México atraviesa su temporada invernal con un incremento en las enfermedades respiratorias, especialmente influenza, COVID-19 y virus sincitial respiratorio (VSR). La aparición de una nueva variante del virus de la influenza, derivada del H3N2, acentúa el riesgo de contagios sin generar una pandemia, pero sí generando mayor presión en los sistemas de salud durante los meses fríos. La vacunación de temporada continúa siendo la herramienta más efectiva para reducir complicaciones, especialmente en grupos vulnerables.
El virus sincitial respiratorio, causante de infecciones en las vías respiratorias, también se ha intensificado en su circulación. La vulnerabilidad aumenta en adultos mayores debido al envejecimiento natural del sistema inmunológico, conocido como inmunosenescencia, que disminuye la resistencia a infecciones y incrementa el riesgo de hospitalizaciones por neumonía u otras complicaciones. Los niños pequeños, en tanto, permanecen en riesgo de enfermedades severas como bronquiolitis.
Al respecto, se proyecta que en el país comenzarán a estar disponibles nuevas vacunas y tratamientos preventivos para el VSR, principalmente en el sector privado, con futuro acceso en el sistema público de salud. La comunidad científica subraya la importancia de la inmunización y otras medidas de prevención, como evitar autoadministrarse medicamentos, ventilar espacios cerrados, usar cubrebocas y aislarse ante síntomas.

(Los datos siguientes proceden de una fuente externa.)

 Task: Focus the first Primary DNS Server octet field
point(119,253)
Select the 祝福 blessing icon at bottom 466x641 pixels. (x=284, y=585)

Este fenómeno sanitario refleja la importancia de mantener altas coberturas vacunales y fortalecer las campañas de prevención en un contexto en el que las infecciones respiratorias afectan significativamente a poblaciones vulnerables y al sistema de salud mexicano en una temporada crítica para la salud pública.

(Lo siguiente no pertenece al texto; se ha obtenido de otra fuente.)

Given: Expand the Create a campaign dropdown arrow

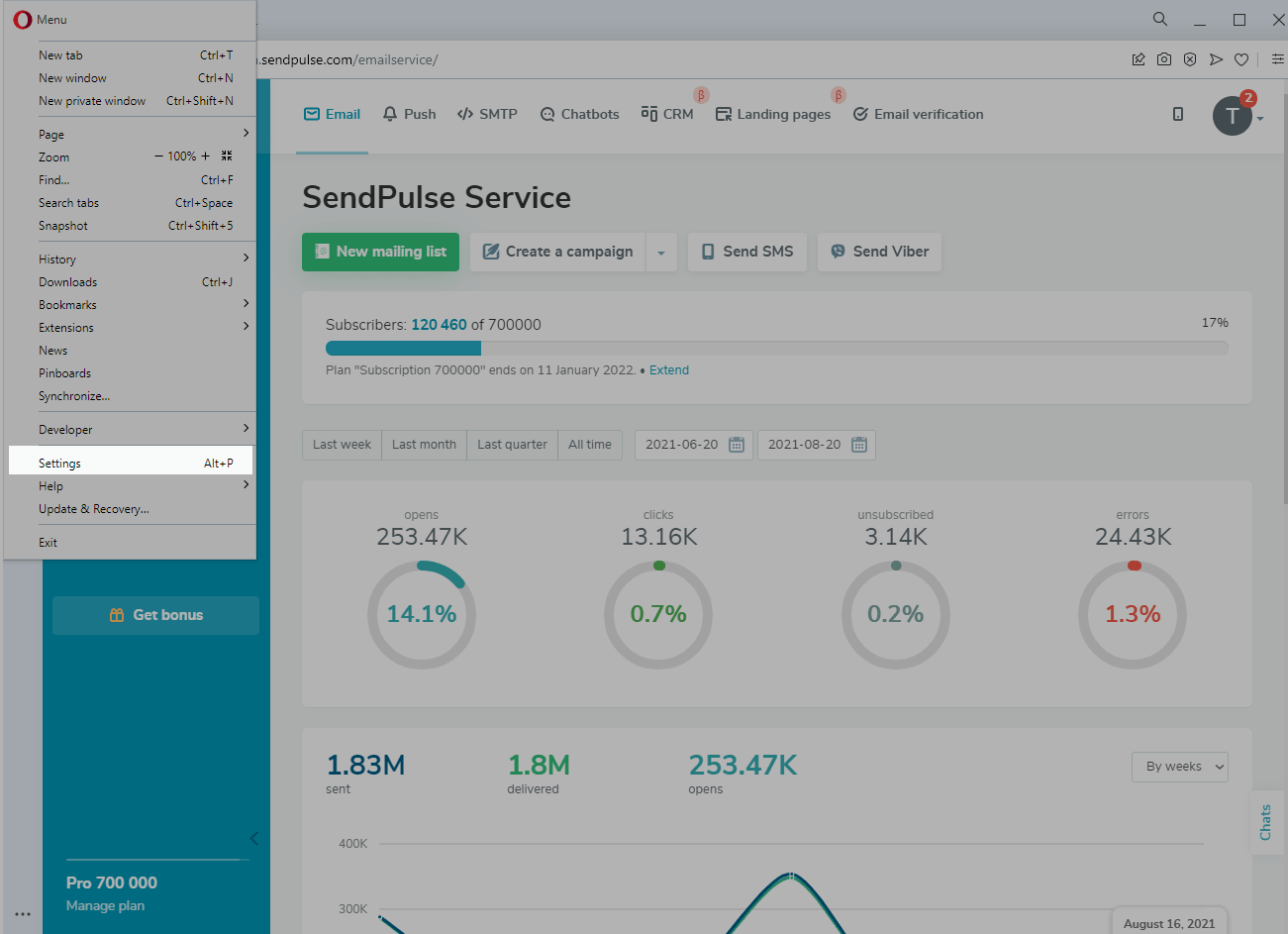Looking at the screenshot, I should pos(661,253).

Como contexto adicional, la tendencia reciente en aumentar las campañas de vacunación contra la influenza y el COVID-19 en México evidencia el compromiso del país por reducir la carga de enfermedades respiratorias. La integración de nuevas vacunas en el esquema de salud pública será clave para afrontar futuras temporadas invernales y mitigará el impacto sobre los servicios hospitalarios y el bienestar social.